The app is available for both the iOS and Android platforms, and Android malware has been on the rise lately (the number of new malicious programs targeting the Android platform almost trebled in the second quarter of the year, according to figures from Kaspersky Lab, and security firm Sophos offers a free Sophos Mobile Security app for Android devices). But I have yet to hear of any malware aimed at highjacking the TVB fun app, and consider this possibility extremely low.
The general consensus is that the traffic which crashed TVB's Miss Hong Kong online party came via the mobile app. Those of us who live in Hong Kong know that the Miss Hong Kong pageant is a high-profile event (when the local film industry was thriving, MHK-winners were invariably offered movie-contracts). We also know that Hong Kongers are glued to their mobile devices, and keyed into local pop culture.

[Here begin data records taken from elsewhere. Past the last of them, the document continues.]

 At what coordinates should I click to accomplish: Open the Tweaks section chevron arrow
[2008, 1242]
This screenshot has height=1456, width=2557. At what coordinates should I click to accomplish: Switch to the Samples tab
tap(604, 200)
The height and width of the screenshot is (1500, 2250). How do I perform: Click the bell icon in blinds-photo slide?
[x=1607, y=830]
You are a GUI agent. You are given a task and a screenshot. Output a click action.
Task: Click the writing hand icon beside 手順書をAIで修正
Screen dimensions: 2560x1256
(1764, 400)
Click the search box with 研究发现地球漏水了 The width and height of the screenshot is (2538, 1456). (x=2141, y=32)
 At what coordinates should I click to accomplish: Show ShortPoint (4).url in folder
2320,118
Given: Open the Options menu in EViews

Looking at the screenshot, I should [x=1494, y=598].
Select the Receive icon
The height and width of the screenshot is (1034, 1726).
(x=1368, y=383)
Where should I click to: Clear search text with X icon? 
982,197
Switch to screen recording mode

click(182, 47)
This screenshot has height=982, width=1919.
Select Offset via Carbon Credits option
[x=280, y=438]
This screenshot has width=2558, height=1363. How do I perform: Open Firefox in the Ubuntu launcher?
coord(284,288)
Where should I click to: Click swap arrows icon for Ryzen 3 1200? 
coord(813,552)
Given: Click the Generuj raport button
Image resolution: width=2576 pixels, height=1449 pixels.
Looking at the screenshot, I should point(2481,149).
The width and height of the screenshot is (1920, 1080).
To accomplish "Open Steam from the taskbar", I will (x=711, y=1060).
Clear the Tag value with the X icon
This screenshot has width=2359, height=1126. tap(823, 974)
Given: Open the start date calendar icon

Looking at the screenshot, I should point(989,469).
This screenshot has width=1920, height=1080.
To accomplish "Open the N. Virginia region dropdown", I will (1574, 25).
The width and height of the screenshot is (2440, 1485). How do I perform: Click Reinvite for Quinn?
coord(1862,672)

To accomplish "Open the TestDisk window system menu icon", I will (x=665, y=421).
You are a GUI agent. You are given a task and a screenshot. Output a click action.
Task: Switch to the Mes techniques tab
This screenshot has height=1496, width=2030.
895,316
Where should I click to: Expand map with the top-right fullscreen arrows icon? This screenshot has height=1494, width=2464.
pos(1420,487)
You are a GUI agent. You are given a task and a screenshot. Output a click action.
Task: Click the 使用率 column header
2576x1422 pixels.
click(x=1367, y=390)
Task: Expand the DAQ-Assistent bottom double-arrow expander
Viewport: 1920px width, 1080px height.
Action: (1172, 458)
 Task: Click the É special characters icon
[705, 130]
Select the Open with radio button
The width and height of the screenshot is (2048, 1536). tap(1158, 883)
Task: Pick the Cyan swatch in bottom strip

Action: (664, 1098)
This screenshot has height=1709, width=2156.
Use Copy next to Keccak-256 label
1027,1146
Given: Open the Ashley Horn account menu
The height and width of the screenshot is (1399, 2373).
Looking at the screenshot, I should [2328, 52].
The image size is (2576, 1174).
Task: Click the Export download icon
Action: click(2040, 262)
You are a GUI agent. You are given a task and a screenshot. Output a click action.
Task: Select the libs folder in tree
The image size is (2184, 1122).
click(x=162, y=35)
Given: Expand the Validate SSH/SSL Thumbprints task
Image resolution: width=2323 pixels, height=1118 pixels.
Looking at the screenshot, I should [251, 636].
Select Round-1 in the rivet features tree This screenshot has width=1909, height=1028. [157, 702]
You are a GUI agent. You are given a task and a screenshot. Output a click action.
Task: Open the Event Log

So let's freeze time at the T-minus 15-minute point for the online votefest of Sunday, August 26, 2012. Flat-screen televisions across the HKSAR announce that voting for your favorite MHK candidate (and entry in the lucky draw) will open soon. Some press the "enter" button on their computer, smartphone or iPad. Some press it on all three devices. Microsoft's engineers "identify some unusual data traffic."
At some point, likely before the stated voting-period, the system reaches critical mass. As MS HK's Chin pointed out: "When an unusual traffic pattern occurs, which breaks the original assumptions made for the application, this will cause the system to behave differently from what it is supposed to behave."
Votes were kicked back due to overload, viewers screamed in frustration and hit the buttons again and again on their devices. Servers howled in anguish. The dreaded "infinite-loop ping" circled from Aberdeen to Sheng Shui (and across the border?) as server-requests were recycled on a Möbius strip of discontent.
That's my best guess. A highly popular event produces great interest in a short time-window, and a massive overload of data-requests shuts down the allocated resources. It's happened before, and it'll happen again (US President Barack Obama's unexpected August 29 "Ask Me Anything" appearance on reddit.com broke the Web site's servers).
It's the simplest explanation.
As Richard Stagg noted, cloud resources are not unlimited. That's why I began this post with the Amazon example. I know of no more torturous testing of any IT system prior to deployment. But for Amazon, the stakes were critical. TVB won't vanish after this incident--they'll lick their wounds and (hopefully) learn from it.
And by the way, congratulations to the wonderfully named Carat Cheung.